## Problem to work on
Reproduce the Arkansas policy priorities text word for word, from "AFP’s policy roadmap, the" up to and including "the Arkansas economy.".

## Extract provided
The right policies are essential to helping our state and country achieve their full potential. That’s why Americans for Prosperity – Arkansas fights for the issues you care about — the issues that give you more freedom, opportunity, and prosperity for your life.

AFP’s policy roadmap, the Believe In Arkansas Blueprint, lays out several key priorities that will help unlock Arkansas’s potential.

Legislative Agenda 2025

Tax Reform

Arkansas can practice fiscal responsibility by focusing funding on the government’s core responsibilities, protecting taxpayers’ hard-earned dollars from unnecessary spending, and keeping on a path to continued income tax reduction. Arkansas is on a path to a zero rate for income tax, and allowing citizens to keep more of their hard-earned money will be a benefit to their families and the Arkansas economy.

Budget Reform

A unified budget that brings together all spending and all revenue in the same annual budget bill. This would empower Arkansas to manage the entire state budget comprehensively, encourage policymakers to engage in serious legislative spending deliberations, and would allow us to set and achieve spending targets. Currently, the Arkansas budget process requires over 100 bills to be filed to create the fiscal budget.

Portable Benefits

Portable benefits are work-related benefits that are not tied to a specific job or employer, allowing independent workers, like freelancers and gig workers, to maintain their nontraditional work arrangements while still accessing important benefits such as health insurance and retirement savings. This approach provides more flexibility and choice for workers in the evolving economy.

Regulatory Sandboxes

Regulatory sandboxes provide a space for entrepreneurs and innovators, from small start-ups and large corporations, to try new ways of doing things without excessive, outdated regulation. Arkansans can be a pro-economic growth state where can innovate while earning a living and provide for their families.

Benefits Cliff Reform

When low-income people start making more money, they can also become ineligible for certain state, and federal benefits. This can create a disincentive to financial independence because they are not making enough additional money in wages to cover the resources that they lose due to their increased earnings. Many will simply not take that tradeoff and will reduce their hours, not accept earning increases, or turn down promotions so the do not lose the benefit. This cycle of poverty can be broken if the benefits are reduced, but not immediately eliminated, as the individual increases their income over time. This can be the difference between someone being on benefits for a short time versus a lifetime.

(Records taken from a dataset)
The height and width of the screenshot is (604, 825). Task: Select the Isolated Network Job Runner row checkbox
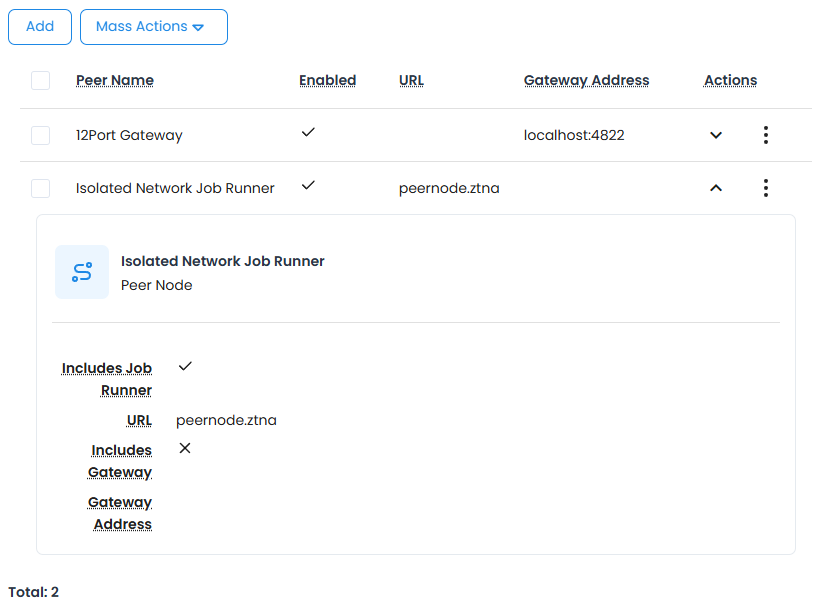click(x=40, y=187)
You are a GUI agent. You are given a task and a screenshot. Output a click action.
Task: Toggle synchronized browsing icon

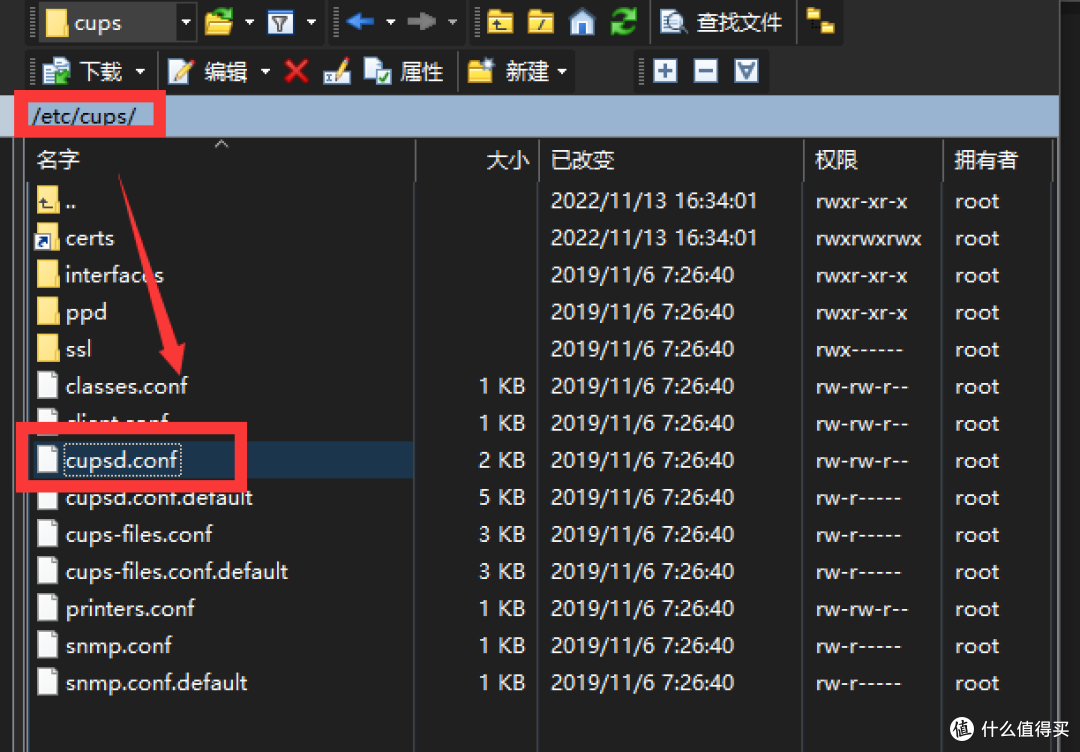click(820, 22)

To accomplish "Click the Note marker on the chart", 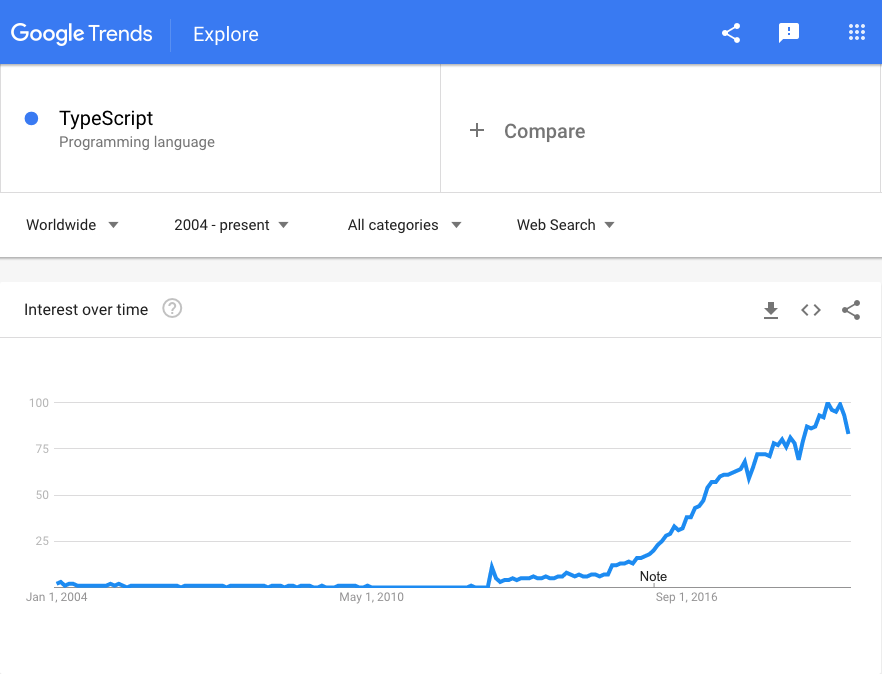I will click(653, 576).
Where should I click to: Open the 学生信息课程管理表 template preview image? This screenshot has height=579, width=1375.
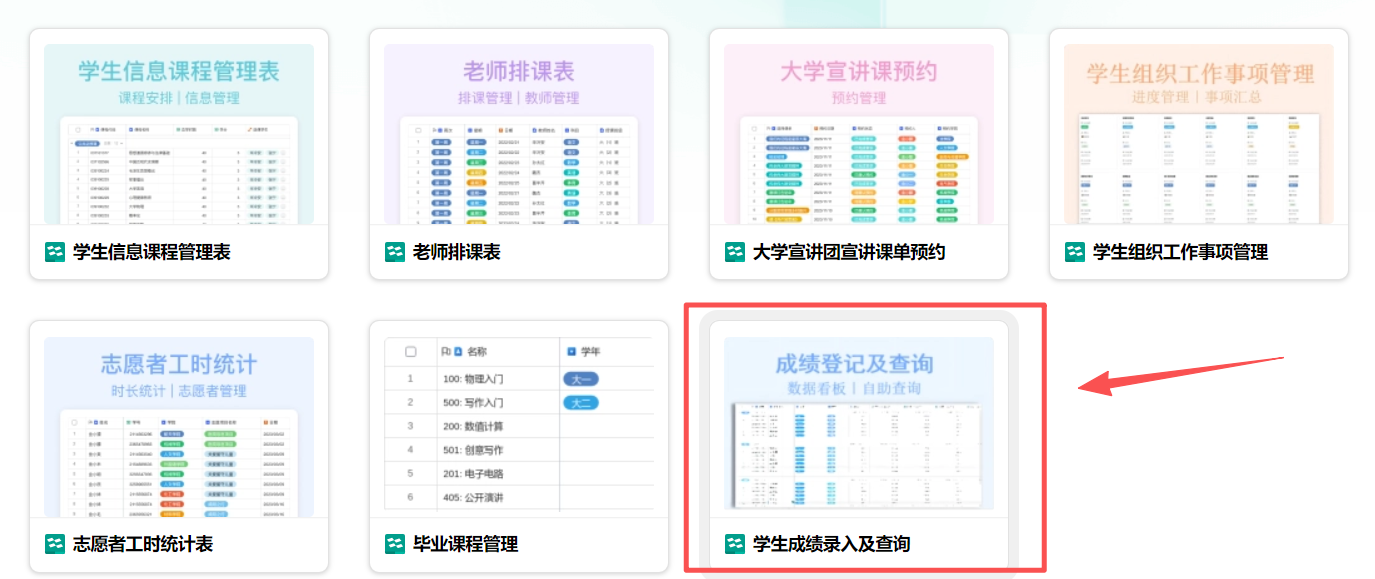(179, 134)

## Response
AFP’s policy roadmap, the Believe In Arkansas Blueprint, lays out several key priorities that will help unlock Arkansas’s potential.

Legislative Agenda 2025

Tax Reform

Arkansas can practice fiscal responsibility by focusing funding on the government’s core responsibilities, protecting taxpayers’ hard-earned dollars from unnecessary spending, and keeping on a path to continued income tax reduction. Arkansas is on a path to a zero rate for income tax, and allowing citizens to keep more of their hard-earned money will be a benefit to their families and the Arkansas economy.